Buka konten ini
DUNIA industri di Kota Batam menghadapi ancaman serius menyusul lonjakan drastis harga gas bumi yang mulai berlaku sejak Mei 2025. Ketua Asosiasi Pengusaha Indonesia (Apindo) Kota Batam, Rafky Rasid, menyuarakan kekhawatiran para pelaku industri terhadap dampak langsung kenaikan harga gas terhadap biaya produksi.
“Saat ini, gas industri—khususnya gas pipa yang digunakan perusahaan-perusahaan di Batam—mengalami kenaikan signifikan. Dari sebelumnya 8 dolar AS (USD) per MMBTU (Million Metric British Thermal Unit) menjadi USD16,8. Artinya naik lebih dari 100 persen,” ujar Rafky kepada Batam Pos, Jumat (31/5).
Menurut Rafky, lonjakan ini sangat memberatkan dunia usaha karena akan mengerek beban produksi secara signifikan. Jika dibiarkan, ia khawatir sejumlah sektor industri bisa kolaps.
“Kita sudah rapat dengan pihak PGN (Perusahaan Gas Negara) Batam, bahkan langsung dengan manajemen PGN wilayah Sumatra. Mereka menyampaikan bahwa kenaikan ini terjadi karena pasokan gas dari sumur-sumur di Sumatra mulai habis,” jelasnya.

.....

**Tugas Diberikan a**
Ubah baris-baris data mulai dari baris yang memuat "Screen dimensions: 860x770" sampai dengan akhir data menjadi tabel Markdown berkolom Nomor dan Baris, tanpa baris kosong. Jangan sertakan gambar dalam jawaban.

.....

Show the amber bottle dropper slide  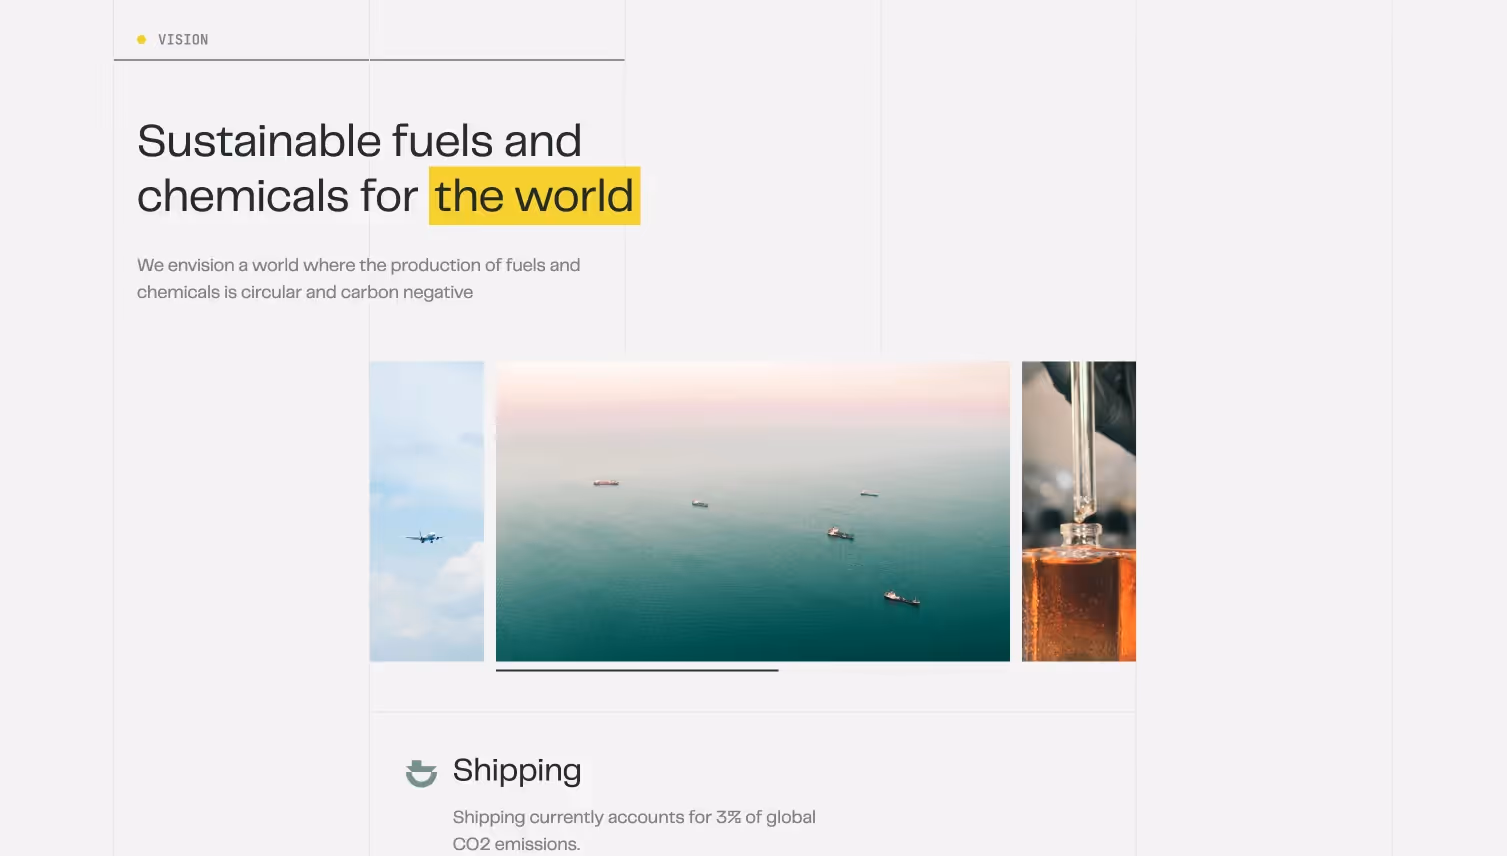tap(1079, 511)
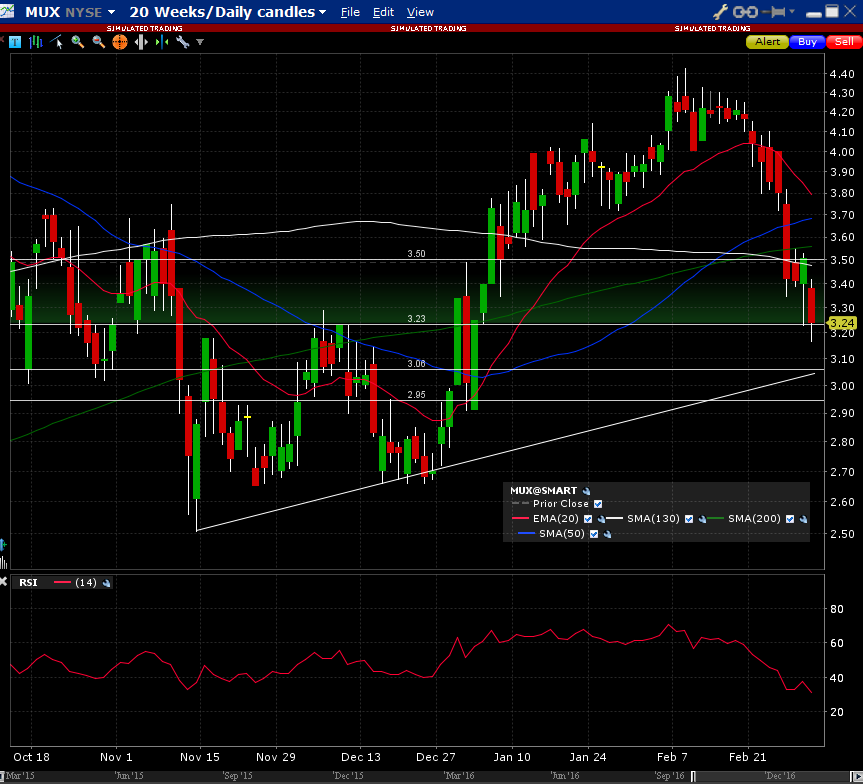Click the chain link icon in title bar

(746, 12)
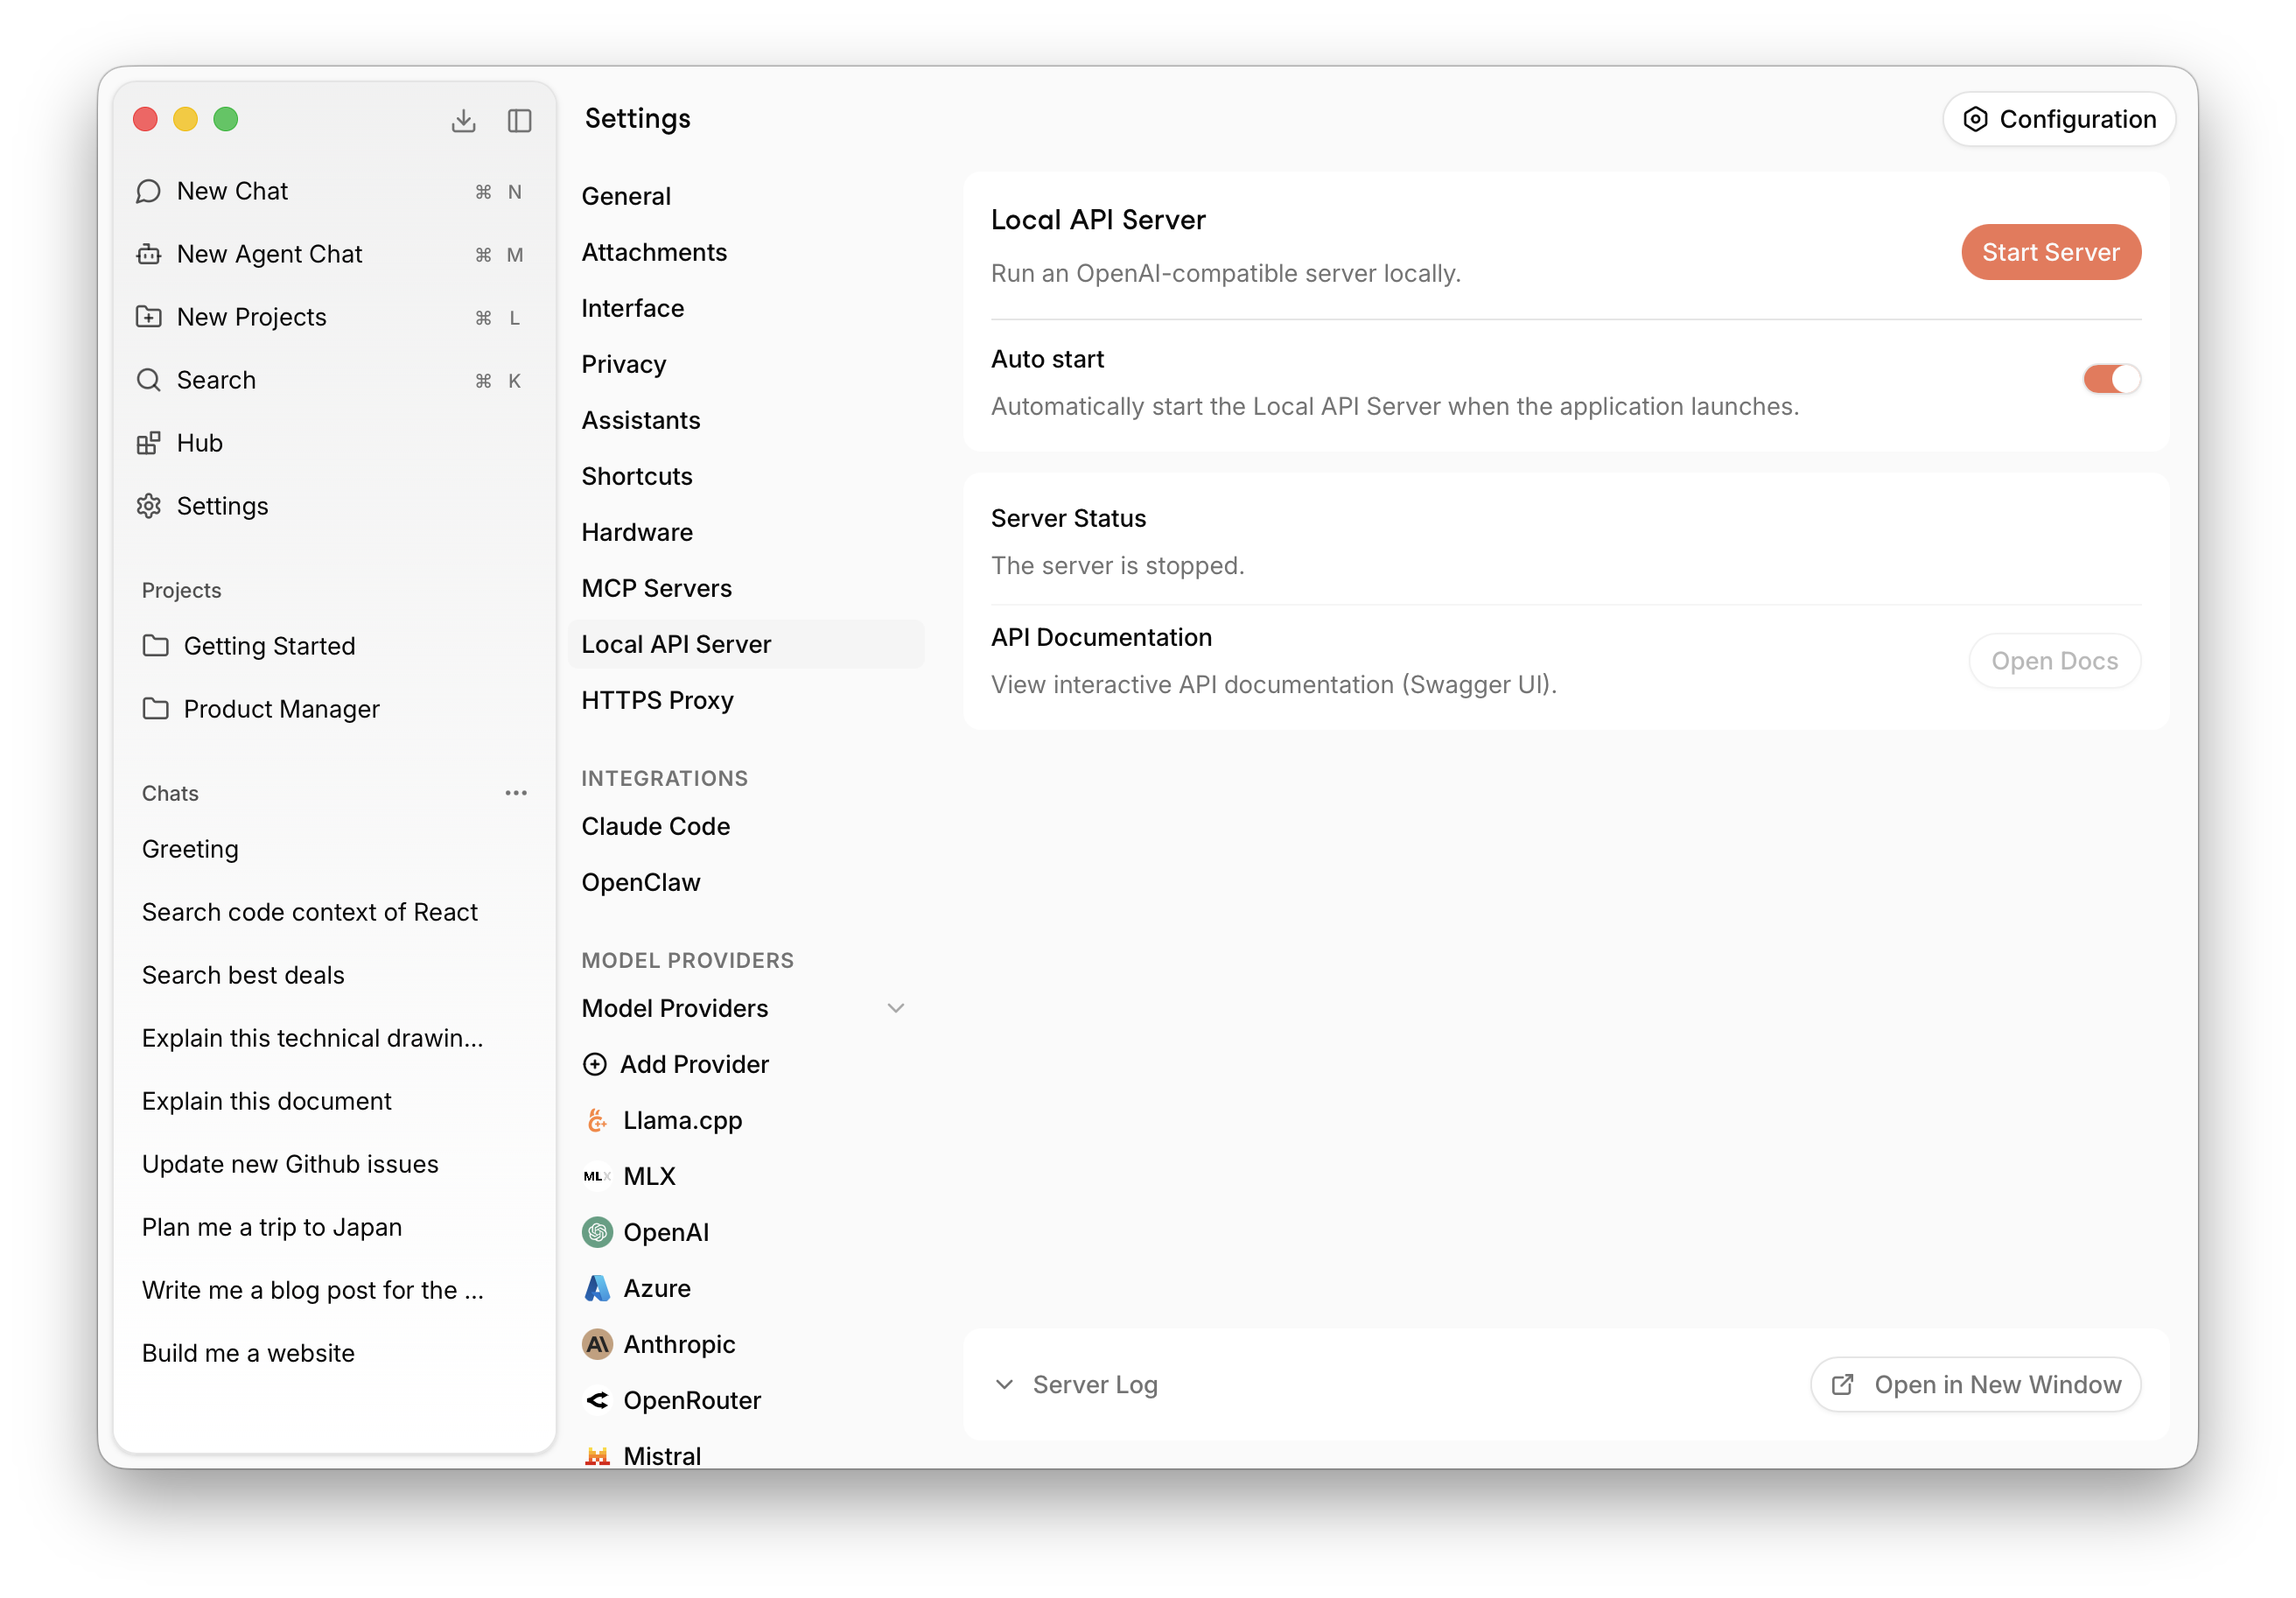Open the Hub panel
Viewport: 2296px width, 1598px height.
point(199,443)
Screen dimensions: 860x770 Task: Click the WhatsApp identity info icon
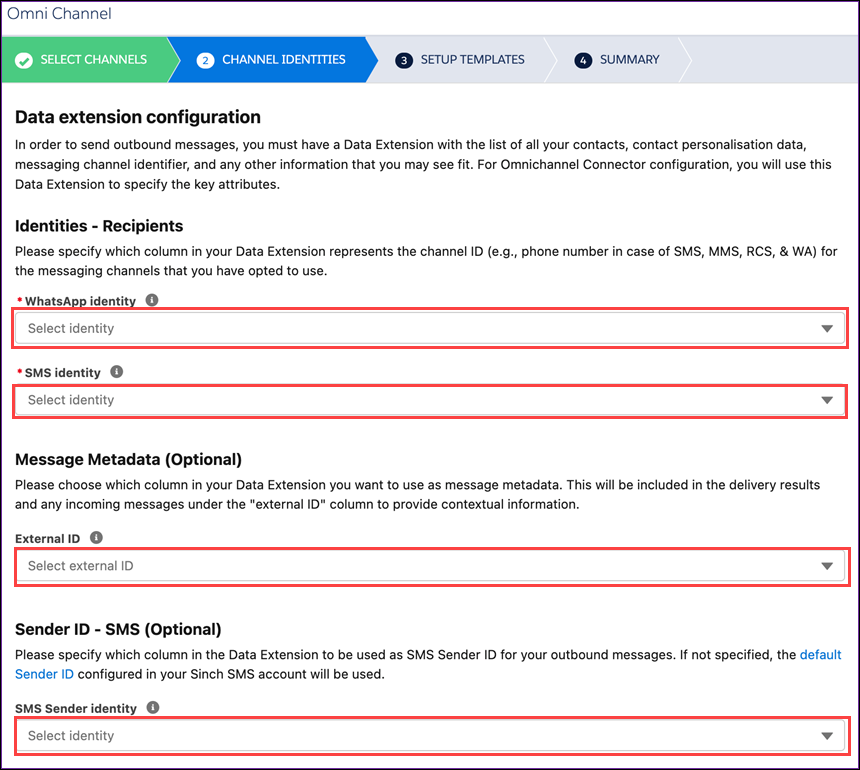151,300
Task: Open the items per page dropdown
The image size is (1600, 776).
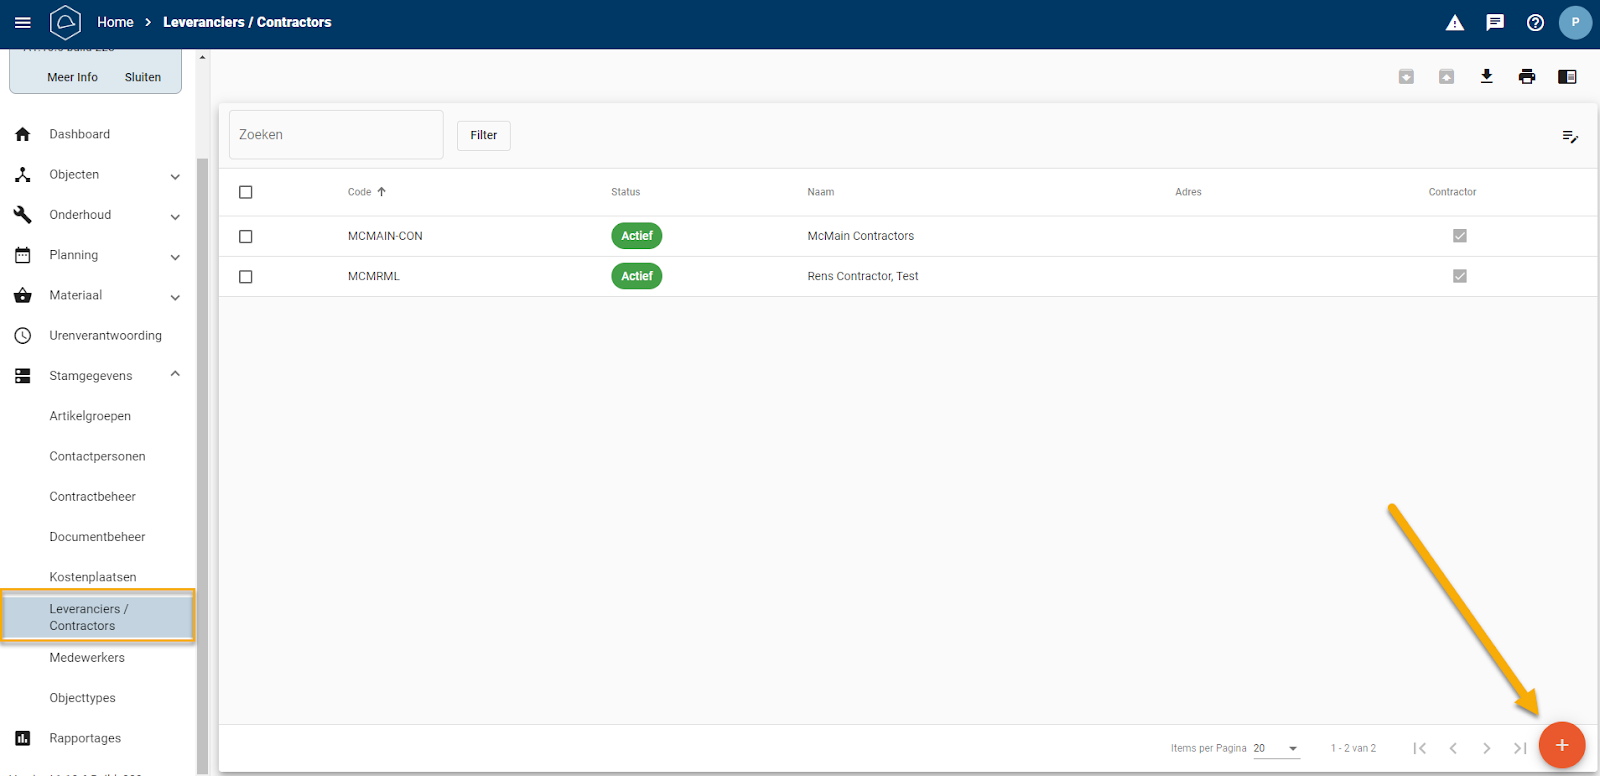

.....

**Tugas Diberikan b**
Menurut teks kutipan tentang kenaikan harga gas di Batam, berapa harga gas pipa per MMBTU setelah naik?

**Jawaban a**
| Nomor | Baris |
|---|---|
| 1 | Screen dimensions: 860x770 Task: Click the WhatsApp identity info icon |
| 2 | 151,300 |
| 3 | Task: Open the items per page dropdown |
| 4 | The image size is (1600, 776). |

**Jawaban b**
USD16,8 per MMBTU.